**Problem to solve:** Without leaving anything out, print every line of the data.

Stored records:
◆ ◆ ◆

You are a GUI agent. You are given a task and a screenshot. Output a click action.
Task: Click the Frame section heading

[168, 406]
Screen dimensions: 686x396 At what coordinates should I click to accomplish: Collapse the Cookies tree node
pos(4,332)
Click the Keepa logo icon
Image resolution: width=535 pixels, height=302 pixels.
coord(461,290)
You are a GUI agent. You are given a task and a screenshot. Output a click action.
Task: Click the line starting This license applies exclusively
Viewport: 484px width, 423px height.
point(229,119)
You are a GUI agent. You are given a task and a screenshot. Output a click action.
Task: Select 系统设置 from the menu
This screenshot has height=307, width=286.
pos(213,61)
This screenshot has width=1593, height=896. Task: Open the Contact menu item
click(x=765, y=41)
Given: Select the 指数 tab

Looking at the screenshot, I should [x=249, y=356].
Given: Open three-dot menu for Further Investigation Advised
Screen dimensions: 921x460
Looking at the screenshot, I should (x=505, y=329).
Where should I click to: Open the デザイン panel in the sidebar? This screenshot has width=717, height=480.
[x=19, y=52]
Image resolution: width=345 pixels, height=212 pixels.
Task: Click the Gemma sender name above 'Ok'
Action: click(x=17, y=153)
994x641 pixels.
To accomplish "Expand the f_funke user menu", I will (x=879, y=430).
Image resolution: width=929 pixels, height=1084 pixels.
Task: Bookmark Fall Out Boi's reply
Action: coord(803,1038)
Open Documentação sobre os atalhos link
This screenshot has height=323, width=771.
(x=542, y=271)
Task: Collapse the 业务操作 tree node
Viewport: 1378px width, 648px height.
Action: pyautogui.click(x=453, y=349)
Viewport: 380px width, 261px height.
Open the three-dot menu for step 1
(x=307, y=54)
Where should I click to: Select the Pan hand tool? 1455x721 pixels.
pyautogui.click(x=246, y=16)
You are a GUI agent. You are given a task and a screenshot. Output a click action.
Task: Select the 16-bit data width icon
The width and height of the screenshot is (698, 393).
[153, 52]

◆ ◆ ◆

**Result below:**
You are a GUI agent. You are given a task and a screenshot. Output a click action.
Task: Click the Frame section heading

[168, 406]
Screen dimensions: 686x396 At what coordinates should I click to accomplish: Collapse the Cookies tree node
pos(4,332)
Click the Keepa logo icon
Image resolution: width=535 pixels, height=302 pixels.
coord(461,290)
You are a GUI agent. You are given a task and a screenshot. Output a click action.
Task: Click the line starting This license applies exclusively
Viewport: 484px width, 423px height.
point(229,119)
You are a GUI agent. You are given a task and a screenshot. Output a click action.
Task: Select 系统设置 from the menu
This screenshot has height=307, width=286.
pos(213,61)
This screenshot has width=1593, height=896. Task: Open the Contact menu item
click(x=765, y=41)
Given: Select the 指数 tab

Looking at the screenshot, I should [x=249, y=356].
Given: Open three-dot menu for Further Investigation Advised
Screen dimensions: 921x460
Looking at the screenshot, I should (x=505, y=329).
Where should I click to: Open the デザイン panel in the sidebar? This screenshot has width=717, height=480.
[x=19, y=52]
Image resolution: width=345 pixels, height=212 pixels.
Task: Click the Gemma sender name above 'Ok'
Action: click(x=17, y=153)
994x641 pixels.
To accomplish "Expand the f_funke user menu", I will (x=879, y=430).
Image resolution: width=929 pixels, height=1084 pixels.
Task: Bookmark Fall Out Boi's reply
Action: coord(803,1038)
Open Documentação sobre os atalhos link
This screenshot has height=323, width=771.
(x=542, y=271)
Task: Collapse the 业务操作 tree node
Viewport: 1378px width, 648px height.
Action: pyautogui.click(x=453, y=349)
Viewport: 380px width, 261px height.
Open the three-dot menu for step 1
(x=307, y=54)
Where should I click to: Select the Pan hand tool? 1455x721 pixels.
pyautogui.click(x=246, y=16)
You are a GUI agent. You are given a task and a screenshot. Output a click action.
Task: Select the 16-bit data width icon
The width and height of the screenshot is (698, 393).
[153, 52]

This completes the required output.